Lots of the kids are excited about the arrival of MsgFiler, which is a neat litte app for helping you file away your messages in Mail.app:

MsgFiler is a plug-in for Apple Mail which quickly files emails into existing mailbox folders. MsgFiler’s fast searching means you just have to type a few characters to find the right mailbox. Move selected messages with a click or open a mailbox without having to navigate the mailbox folder pane. MsgFiler is optimized for keyboard-only usage, perfect for Apple Mail power users.


But I'll just play devil's advocate on this one: if you find yourself inordinately excited about the arrival of this (admittedly clever) application, there's an excellent chance that your email archiving system is unnecessarily complex and, in fact, is in need of a major streamlining. Discuss.

Me? Here's my own folder hierarchy (and the Mail Act-on key I use to send selected messages there.):

  • To Respond (CTRL-R)
  • Archived (CTRL-A)
    • Receipts and things I Bought (CTRL-B)
    • Passwords and account info (CTRL-P)

That's it. Personally, I abandoned the byzantine filing system quite a while ago, and so far -- given a mindful combination of Smart Folders and Spotlight -- I've yet to find a compelling case for manually filing beyond a depth of more than one folder.
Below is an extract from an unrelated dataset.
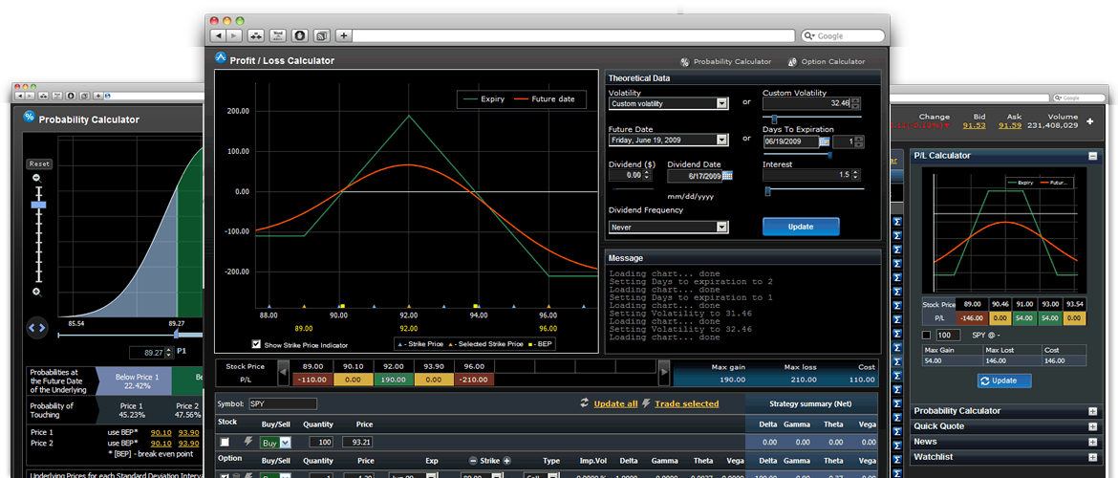
Task: Click the Trade selected link
Action: [x=686, y=403]
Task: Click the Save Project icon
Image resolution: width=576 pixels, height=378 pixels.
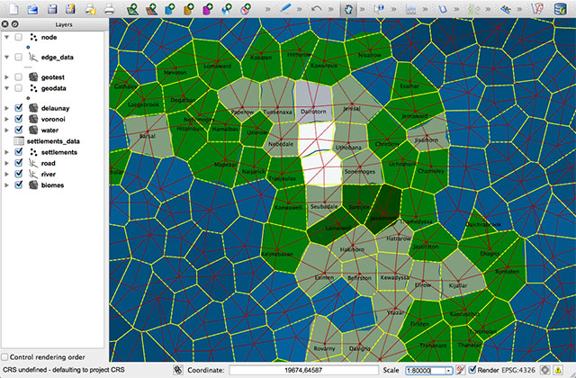Action: click(x=50, y=9)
So, my larger question for you guys with more than, say, five or so archive sub-folders:

How often are you using your archiving hierarchy to retrieve old mail? In other words, give me your success stories and best practices by which the time spent on meticulous manual filing has paid outsize rewards in finding stuff later. Or, perhaps better put: what are the limitations of Smart Folders, and what would need to change about them to get you out of the manual filing routine?

Because, I gotta tell you, it kinda seems like a lot of busy work given what seems like modest functional pay-off. But you school me...

Paul Melone's picture

I need this program. ...

I need this program. This may be the reason I finally upgrade to OSX 10.4.

I'm in the same boat as Trevor. As production manager of a small non-profit theatre company, I have many separate projects that I manage. I work with a number of people across several projects in a collaborative environment with complex deliverables and absolute deadlines. Keeping things in separate containers is essential.

My setup has a top level of folders and then sub-folders for projects. I run Outlook 2000 on a Pentium III 450mhz (love the non-profit world). Searching is not an option as it takes all day. My folders are set up like this:

Inbox @actions @waiting on @someday maybe @read-review +Projects -01 show1 -01 show2 -03 show4 -hiring/firing -crew -etc.(about 30 to 40 projects, some limited, some ongoing) +Reverence (for things that I need to keep on file that require no action) -box office reports -board of trustees reports -mailing lists +Archive -01 show (from past seasons) and other archives

I use the Ctrl-Shirt-V keystroke to invoke the "move messages" command, which pops up a dialog box with my folder list, and typing the beginning letters of a folder name selects is from the keyboard. I hit enter to file the message, and Outlook switches to the next message in the folder.

Using the keyboard shortcuts, the del key for spam, and the preview pane, I can clear my inbox to zero in about 30 seconds to two minutes.

The irony of this is I'm way more productive on my ancient PC at work than I am at home with my Mac. I installed Mail Act On, but the extra step of creating rules is a big drag. I need to be able to take on a project, or split a big project into two small ones, and instantly be able to re-file messages with the keyboard only.